EPSRC success for Gowsh

Dr Gowsh Poologasundarampillai was successful at the interview stage of the Adventurous Manufacturing call as confirmed by the Engineering and Physical Sciences Research Council (EPSRC) and has been awarded £250k. Congratulations to Gowsh.

Gowsh writes:

Our vision is to develop an adventurous manufacturing workflow to recapitulate the blood vessel structural and cellular complexity by employing digital manufacturing strategies

 by combining advanced materials, additive manufacturing and image-guided monitoring to provide transformative solutions to key healthcare challenges facing our ageing society.

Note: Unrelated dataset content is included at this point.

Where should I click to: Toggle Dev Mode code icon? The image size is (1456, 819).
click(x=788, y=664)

The manufacturing research challenge 

being addressed here is the growing demand for functional tissue grafts and organs for transplantation and drug discovery. To date, a major hurdle in engineering artificial tissue has been the inability to reproduce the blood vessel micro- and macro-architecture.

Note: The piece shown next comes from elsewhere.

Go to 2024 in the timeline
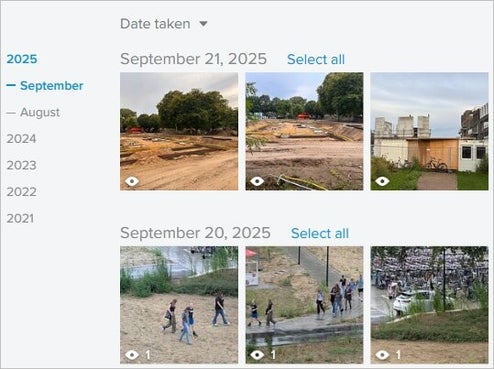The width and height of the screenshot is (494, 369). [21, 139]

The novel manufacturing research idea

is to develop integrated fluidic chip nozzles, based on microfluidic mixers and hydrodynamic flow focusing components (Fig. 1B) to 3D extrusion-printing organic-inorganic hybrid hydrogel-based bioinks to create blood vessels. Our ambition is to establish an agile digital factory that will enable high-throughput fabrication of blood vascular trees (Fig. 1A) from single cell resolution (20 µm) to muscle arteries (several millimetres) via fluidic chip nozzles. The fluidic chip nozzle dimensions will be sufficiently large (2mm) to be stereolithography (SLA) printed thus avoiding the labour-intensive and expensive microfabrication platforms required to produce microfluidic chips. Importantly, our design optimisation and extrusion parameters will be guided by 4D light-sheet fluorescence (LSFM) microscopic imaging (Fig. 1C) of flow profiles of various fluids (Fig. 1D) in the novel fluidic chip nozzles.”
Fig. 1. This proposal aims to recreate natural blood vessel structure/cellular microenvironment (A) by developing a fluidic chip nozzle (FCN) extrusion-printing platform (B). It will use LSFM based advanced imaging (C) to optimise design of the FCN & print parameters. Cells and microparticles encapsulated in the fluids will be detected and quantified in real-time(D).